Preeti Rathi: When I think about that, one thing that I’ve seen is this winner-take-all phenomenon that we’re observing. Earlier, it used to be a trend only on the consumer side. Increasingly, it’s true even on the enterprise side. Because of that, too much money is chasing a few deals whereas a lot of deals end up starving. That’s one thing we’ve seen.
Another one is, seed deals are just getting larger and larger where you have more dollars getting poured into each seed deal. But the total amount of seed deals has gone down. Just to give you some numbers, if you think about the average amount of seed funding a startup had in 2010 was about $1.5 million at most.
Last year, the average seed funding was at $6.3 million. So, it’s like the classic series A is now a seed and series B is a series C. That’s another thing which has become really big in the last couple of years. One more interesting phenomenon has been that in a lot of seed deals, companies actually have revenue. In fact, more than 50% of companies at seed stages now have revenue. This is a very big change from back in 2010 where less than 10% of seeds would actually have revenue.
Sramana Mitra: Well this is something that we’ve been promoting aggressively. It’s bootstrap first, raise money later. So if you actually start your fundraising with adequate validation and even paying customers that puts you in a much better negotiating position.
I just want to follow up on what you said about the seed rounds really bloating up because there are too many VC’s chasing the same deals and wanting to flush them already at the seed stage with capital and the seed bloating up to $6 million. What about ownership? If you take $6 million in a seed round, what does that do to your ownership?
Preeti Rathi: So, let me just talk about us. How do we think about seed investments and seed ownership? When we invest in a seed company, we aren’t really that strongly focused on how much we own. It doesn’t mean we would be okay with a 2% ownership. But at series A, we like to lead or co-lead. So, the ownership requirements are stronger there. We would say “We need 20% in ownership at series A.”
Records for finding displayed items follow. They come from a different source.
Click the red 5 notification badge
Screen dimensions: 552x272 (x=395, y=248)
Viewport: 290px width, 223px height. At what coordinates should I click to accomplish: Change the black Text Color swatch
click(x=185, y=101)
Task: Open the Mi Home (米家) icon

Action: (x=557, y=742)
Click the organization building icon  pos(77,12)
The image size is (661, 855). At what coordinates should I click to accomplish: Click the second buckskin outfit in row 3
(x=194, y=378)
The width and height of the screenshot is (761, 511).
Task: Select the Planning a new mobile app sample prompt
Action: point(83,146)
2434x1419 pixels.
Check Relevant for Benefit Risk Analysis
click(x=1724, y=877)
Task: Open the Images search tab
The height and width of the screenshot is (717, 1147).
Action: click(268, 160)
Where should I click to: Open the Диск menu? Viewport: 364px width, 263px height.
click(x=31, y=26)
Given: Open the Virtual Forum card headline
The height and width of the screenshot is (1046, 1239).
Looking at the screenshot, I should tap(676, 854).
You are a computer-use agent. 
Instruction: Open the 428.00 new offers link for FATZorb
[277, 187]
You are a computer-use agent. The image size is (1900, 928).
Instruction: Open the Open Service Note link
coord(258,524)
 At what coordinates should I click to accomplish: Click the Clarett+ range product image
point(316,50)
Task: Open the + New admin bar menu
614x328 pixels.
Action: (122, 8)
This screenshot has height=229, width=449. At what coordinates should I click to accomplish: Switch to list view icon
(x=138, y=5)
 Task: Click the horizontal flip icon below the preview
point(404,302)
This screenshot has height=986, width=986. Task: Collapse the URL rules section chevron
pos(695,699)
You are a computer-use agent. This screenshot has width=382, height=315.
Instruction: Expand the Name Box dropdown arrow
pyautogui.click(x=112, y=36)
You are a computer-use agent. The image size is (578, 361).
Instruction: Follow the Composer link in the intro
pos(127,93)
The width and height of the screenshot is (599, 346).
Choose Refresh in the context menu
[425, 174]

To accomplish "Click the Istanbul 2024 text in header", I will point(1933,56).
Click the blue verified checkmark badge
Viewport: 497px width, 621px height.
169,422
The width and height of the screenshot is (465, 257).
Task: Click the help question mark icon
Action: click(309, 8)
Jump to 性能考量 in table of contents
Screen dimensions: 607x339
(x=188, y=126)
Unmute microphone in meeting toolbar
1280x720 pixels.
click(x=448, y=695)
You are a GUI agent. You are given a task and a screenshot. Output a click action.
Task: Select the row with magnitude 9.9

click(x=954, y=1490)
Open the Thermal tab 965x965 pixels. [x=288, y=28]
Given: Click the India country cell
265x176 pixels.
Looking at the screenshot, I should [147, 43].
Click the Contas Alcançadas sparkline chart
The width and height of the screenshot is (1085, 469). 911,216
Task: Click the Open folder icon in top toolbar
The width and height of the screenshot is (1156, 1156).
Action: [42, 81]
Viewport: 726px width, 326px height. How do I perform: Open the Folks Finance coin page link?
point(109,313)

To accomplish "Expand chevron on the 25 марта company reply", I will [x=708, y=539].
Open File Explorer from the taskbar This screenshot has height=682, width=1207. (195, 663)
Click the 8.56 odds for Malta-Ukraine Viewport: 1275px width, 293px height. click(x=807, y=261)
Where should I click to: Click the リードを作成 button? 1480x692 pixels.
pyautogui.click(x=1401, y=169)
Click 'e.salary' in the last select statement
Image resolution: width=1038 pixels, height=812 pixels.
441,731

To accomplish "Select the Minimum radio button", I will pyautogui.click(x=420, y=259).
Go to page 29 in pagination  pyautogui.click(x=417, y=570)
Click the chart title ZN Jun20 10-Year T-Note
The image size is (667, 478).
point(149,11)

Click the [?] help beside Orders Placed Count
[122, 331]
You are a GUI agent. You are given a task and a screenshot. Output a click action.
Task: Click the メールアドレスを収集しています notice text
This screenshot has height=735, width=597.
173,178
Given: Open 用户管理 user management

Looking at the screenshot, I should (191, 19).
But at seed, we don’t really have such a requirement. Our primary objective of making an investment at seed stage really is, “We think this is going to be a really strong company. We want to be the one who has the chance to get our first shot at investing at series A.” I think one of the big reasons that the seed rounds are getting bloated is also because there’s so much competition now at series A. For the really good deals, people want to get started with a partnership as a company.